Homilía domingo IV; 18-III-2012


La fidelidad de Dios a sus promesas

Leemos hoy en la primera lectura “los jefes de Judá, los sacerdotes y el pueblo multiplicaron sus infidelidades… y contaminaron el templo”. Esta primera lectura ofrece una visión panorámica de la historia de Judá. Las infidelidades  han llevado al pueblo a la catástrofe que puede ser vista como un castigo de Dios, pero, esto no merma la fidelidad de Dios a sus promesas.

La divina revelación dice claramente que la salvación continúa solamente por iniciativa divina. “Alcanzar la vida eterna” no indica sólo la promesa de una beatitud después de la vida terrena, sino la participación en la vida divina ya desde ahora. Al entregar el Hijo a la muerte, el Padre manifiesta su extraordinaria predilección por el hombre. Es esta una verdad, que mostrando cómo Dios prefiere el hombre a su Hijo, tiene aún la fuerza de sorprendernos y de cambiar nuestros puntos de vista.

Nuestro amor a Dios, no es iniciativa nuestra, porque “no hemos sido nosotros primero en amar a Dios, sino que ha sido Él que nos ha amado primero y ha mandado a su Hijo como víctima de expiación por nuestros pecados” (1Jn 4,10). Primeramente, nuestro amor a Dios es fruto del amor que proviene de Dios.

Es un amor que no se lleva con el prejuicio de un Dios terrible que en el pasado inquietó las conciencias de muchos. Por otra parte, la proclamación de Dios-amor puede sorprender a muchos, porque parece ofrecer otra imagen igualmente deformada de un Dios sumiso y demasiado condescendiente en relación al pecado.
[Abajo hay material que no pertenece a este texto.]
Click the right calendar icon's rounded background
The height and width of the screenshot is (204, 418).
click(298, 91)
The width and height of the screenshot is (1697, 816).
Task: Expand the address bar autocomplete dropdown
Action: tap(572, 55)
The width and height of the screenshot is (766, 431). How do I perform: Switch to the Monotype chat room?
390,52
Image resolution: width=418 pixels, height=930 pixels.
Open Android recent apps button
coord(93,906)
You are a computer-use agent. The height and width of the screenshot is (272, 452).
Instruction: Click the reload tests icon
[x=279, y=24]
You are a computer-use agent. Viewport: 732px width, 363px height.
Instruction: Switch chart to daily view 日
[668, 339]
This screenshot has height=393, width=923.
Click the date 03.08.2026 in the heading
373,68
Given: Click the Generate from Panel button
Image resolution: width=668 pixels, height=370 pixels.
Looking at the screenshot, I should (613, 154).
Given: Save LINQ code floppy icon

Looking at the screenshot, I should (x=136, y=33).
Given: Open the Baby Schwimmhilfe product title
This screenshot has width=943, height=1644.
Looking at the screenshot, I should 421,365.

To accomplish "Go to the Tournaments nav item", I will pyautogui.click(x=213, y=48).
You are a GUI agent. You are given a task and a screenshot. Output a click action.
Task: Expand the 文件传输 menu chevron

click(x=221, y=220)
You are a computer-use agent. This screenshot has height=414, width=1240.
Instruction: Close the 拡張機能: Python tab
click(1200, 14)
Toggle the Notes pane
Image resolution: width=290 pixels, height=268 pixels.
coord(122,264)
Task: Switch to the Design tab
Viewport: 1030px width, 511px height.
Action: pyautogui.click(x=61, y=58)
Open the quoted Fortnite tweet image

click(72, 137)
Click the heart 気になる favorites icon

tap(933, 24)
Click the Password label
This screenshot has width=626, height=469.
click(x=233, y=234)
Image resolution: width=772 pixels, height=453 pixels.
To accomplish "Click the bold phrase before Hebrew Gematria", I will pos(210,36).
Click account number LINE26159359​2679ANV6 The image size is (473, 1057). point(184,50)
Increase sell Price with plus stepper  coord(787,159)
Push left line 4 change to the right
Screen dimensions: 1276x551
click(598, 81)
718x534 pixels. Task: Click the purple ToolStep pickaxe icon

La segunda lectura de hoy proclama que la historia es dirigida por la iniciativa del Padre que ofrece a todos la salvación, siempre condicionada por la aceptación o por el rechazo de cada uno. La salvación es gracia inmerecida, obra gratuita de “Dios rico en misericordia…Que nos ha hecho revivir con Cristo…por gracia fuimos salvados

La eventual cerrazón de la humanidad produce la autocondena de cada quien que, prisionero de su estéril autosuficiencia, hace ineficaz el propósito de Dios. En la primera lectura, es emblemática la historia de Israel: pues, conociendo la solicitud de su Dios, se obstina en la infidelidad.

La autosuficiencia del pasado es desenmascarada por las  consecuencias. El exilio, destruyendo las seguridades humanas de Israel, se vuelve situación propicia para la revisión. No habría camino de solución, si el Señor, fiel a su proyecto, no reabriese la historia al futuro tomando la iniciativa de la liberación y del regreso a las promesas. Nuestra historia actual, personal o comunitaria, presenta sorprendentes parecidos con la historia del pasado y de sus protagonistas; la humanidad actual parece perseguir únicamente sus propios intereses, incapaz de calcular la carga negativa de sus elecciones o decisiones: el creyente, que respira esta atmósfera contaminada, frecuentemente también es incapaz de secundar la fuerza liberadora de la Palabra de Dios, de leer los signos de la fidelidad y de la cercanía de Dios.